_Try it_
Your answer should be the lines of the data below that contain "computer".
[Information shown Boundary: Start]
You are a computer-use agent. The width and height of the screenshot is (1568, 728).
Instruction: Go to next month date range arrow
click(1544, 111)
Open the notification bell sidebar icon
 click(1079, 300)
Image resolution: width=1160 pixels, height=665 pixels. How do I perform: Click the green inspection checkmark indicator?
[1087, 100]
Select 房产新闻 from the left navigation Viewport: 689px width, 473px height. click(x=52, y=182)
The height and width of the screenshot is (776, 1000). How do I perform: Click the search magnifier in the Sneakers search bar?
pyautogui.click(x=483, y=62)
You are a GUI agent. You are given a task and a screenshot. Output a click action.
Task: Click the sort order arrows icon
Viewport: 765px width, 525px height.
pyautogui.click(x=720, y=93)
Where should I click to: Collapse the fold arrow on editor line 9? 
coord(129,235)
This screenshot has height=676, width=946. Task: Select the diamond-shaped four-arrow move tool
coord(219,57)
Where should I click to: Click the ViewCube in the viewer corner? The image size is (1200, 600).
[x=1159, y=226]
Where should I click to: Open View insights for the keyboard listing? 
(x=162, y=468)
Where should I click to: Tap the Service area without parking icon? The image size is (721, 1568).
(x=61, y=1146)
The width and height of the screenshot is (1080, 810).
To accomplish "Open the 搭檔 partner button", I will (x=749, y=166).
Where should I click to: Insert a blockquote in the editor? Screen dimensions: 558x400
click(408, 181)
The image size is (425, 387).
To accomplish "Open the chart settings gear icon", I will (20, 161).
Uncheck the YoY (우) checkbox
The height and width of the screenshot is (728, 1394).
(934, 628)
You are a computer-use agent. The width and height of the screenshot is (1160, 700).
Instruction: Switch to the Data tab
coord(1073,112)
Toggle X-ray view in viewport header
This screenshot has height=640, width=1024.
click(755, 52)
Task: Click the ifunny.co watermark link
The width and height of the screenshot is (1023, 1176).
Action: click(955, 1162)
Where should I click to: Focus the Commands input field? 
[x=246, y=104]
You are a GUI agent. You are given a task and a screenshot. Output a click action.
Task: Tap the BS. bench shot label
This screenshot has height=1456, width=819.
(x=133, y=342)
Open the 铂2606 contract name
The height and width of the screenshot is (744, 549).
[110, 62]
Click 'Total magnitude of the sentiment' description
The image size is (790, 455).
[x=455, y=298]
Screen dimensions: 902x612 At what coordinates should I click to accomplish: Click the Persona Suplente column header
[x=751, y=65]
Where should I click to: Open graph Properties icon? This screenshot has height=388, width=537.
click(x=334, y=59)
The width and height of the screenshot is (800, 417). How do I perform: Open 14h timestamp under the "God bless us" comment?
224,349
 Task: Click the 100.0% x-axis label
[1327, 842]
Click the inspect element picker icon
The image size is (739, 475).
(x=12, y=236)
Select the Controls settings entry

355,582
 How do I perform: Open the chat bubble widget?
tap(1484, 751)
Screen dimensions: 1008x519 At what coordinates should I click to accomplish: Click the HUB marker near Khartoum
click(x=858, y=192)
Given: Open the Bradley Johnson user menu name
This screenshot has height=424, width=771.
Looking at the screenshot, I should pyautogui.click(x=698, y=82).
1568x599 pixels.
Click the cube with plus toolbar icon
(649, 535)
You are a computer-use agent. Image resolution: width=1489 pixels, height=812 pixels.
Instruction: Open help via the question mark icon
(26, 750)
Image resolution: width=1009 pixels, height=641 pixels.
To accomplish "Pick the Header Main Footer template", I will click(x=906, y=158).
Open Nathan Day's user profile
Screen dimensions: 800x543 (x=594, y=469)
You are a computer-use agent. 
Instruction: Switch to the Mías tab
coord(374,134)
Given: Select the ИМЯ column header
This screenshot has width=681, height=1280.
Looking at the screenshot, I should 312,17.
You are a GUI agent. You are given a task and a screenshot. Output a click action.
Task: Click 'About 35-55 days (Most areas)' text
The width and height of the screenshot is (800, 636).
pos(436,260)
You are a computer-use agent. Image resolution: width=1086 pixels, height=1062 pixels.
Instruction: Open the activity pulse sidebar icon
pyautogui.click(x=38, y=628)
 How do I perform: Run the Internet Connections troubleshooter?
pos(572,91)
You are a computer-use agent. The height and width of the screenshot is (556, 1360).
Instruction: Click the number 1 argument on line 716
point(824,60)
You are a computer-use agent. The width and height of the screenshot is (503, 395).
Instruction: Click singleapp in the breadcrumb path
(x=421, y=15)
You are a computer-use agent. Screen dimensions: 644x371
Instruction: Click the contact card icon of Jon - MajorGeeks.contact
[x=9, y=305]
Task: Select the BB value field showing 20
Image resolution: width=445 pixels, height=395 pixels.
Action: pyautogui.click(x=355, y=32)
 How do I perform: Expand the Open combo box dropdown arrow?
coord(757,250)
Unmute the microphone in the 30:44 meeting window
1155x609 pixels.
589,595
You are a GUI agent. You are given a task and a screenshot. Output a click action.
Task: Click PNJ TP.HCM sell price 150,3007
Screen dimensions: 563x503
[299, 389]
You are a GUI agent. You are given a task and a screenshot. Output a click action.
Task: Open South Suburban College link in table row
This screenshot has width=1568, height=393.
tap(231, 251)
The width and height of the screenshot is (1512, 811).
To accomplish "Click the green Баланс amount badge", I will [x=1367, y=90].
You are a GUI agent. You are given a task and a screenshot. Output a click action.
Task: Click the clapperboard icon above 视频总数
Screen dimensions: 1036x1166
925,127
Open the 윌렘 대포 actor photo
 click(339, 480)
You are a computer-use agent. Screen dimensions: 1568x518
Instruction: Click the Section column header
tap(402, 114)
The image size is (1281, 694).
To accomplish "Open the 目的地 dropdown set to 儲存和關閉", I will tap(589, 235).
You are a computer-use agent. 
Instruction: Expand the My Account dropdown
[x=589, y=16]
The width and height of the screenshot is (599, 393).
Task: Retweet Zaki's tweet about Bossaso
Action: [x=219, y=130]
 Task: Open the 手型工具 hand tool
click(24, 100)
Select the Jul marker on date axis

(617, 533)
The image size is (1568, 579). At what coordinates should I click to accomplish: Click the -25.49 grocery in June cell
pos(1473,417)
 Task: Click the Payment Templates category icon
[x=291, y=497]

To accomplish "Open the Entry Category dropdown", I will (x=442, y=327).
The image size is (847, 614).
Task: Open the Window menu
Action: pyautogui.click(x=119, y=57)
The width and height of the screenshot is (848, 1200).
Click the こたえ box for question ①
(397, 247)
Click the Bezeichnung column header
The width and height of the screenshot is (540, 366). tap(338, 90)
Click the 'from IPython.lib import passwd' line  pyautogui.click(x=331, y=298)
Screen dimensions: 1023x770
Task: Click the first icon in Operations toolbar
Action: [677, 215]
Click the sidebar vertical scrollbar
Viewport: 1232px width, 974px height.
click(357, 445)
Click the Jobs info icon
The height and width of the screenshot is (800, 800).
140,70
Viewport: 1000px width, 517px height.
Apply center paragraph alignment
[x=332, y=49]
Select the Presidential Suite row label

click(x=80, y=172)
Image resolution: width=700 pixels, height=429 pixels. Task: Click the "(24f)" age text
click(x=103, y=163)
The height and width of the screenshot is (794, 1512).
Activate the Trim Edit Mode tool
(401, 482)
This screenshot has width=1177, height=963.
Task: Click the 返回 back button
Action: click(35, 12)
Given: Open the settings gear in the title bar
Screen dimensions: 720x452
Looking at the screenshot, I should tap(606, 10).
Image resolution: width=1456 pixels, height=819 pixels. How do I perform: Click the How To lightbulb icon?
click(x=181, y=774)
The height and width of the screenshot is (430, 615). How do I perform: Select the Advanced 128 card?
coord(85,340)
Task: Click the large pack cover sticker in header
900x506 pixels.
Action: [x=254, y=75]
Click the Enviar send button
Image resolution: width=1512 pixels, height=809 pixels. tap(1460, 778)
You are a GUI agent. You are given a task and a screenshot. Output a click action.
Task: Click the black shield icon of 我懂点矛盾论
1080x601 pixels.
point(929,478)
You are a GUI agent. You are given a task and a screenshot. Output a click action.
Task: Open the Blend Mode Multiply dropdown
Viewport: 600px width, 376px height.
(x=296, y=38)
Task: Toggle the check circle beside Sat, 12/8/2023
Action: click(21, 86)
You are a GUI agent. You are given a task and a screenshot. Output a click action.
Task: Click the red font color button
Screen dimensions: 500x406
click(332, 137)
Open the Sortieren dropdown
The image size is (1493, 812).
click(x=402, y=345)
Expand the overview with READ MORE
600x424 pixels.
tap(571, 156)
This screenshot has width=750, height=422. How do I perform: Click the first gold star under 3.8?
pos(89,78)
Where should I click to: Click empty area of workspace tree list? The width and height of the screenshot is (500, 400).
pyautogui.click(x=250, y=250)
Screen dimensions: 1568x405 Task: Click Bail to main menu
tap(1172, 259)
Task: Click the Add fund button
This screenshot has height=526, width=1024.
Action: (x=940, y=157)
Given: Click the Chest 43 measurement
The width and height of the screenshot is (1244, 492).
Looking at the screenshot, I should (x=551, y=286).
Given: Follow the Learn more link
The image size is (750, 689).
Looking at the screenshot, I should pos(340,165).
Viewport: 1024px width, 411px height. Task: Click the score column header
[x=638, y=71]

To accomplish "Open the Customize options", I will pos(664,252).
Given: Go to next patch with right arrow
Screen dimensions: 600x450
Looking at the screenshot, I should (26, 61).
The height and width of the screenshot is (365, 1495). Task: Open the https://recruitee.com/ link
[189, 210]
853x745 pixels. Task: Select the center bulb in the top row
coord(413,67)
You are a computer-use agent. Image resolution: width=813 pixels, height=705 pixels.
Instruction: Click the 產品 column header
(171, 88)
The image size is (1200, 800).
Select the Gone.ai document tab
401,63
[Information shown Boundary: End]
_Response to the exercise_
You are a computer-use agent. The width and height of the screenshot is (1568, 728).
You are a computer-use agent. The width and height of the screenshot is (1160, 700).
You are a computer-use agent. Image resolution: width=1489 pixels, height=812 pixels.
You are a computer-use agent. 
You are a computer-use agent. Image resolution: width=1086 pixels, height=1062 pixels.
You are a computer-use agent. The height and width of the screenshot is (556, 1360).
You are a computer-use agent. The width and height of the screenshot is (503, 395).
You are a computer-use agent. Screen dimensions: 644x371
You are a computer-use agent. Screen dimensions: 1568x518
You are a computer-use agent. 
You are a computer-use agent. Image resolution: width=813 pixels, height=705 pixels.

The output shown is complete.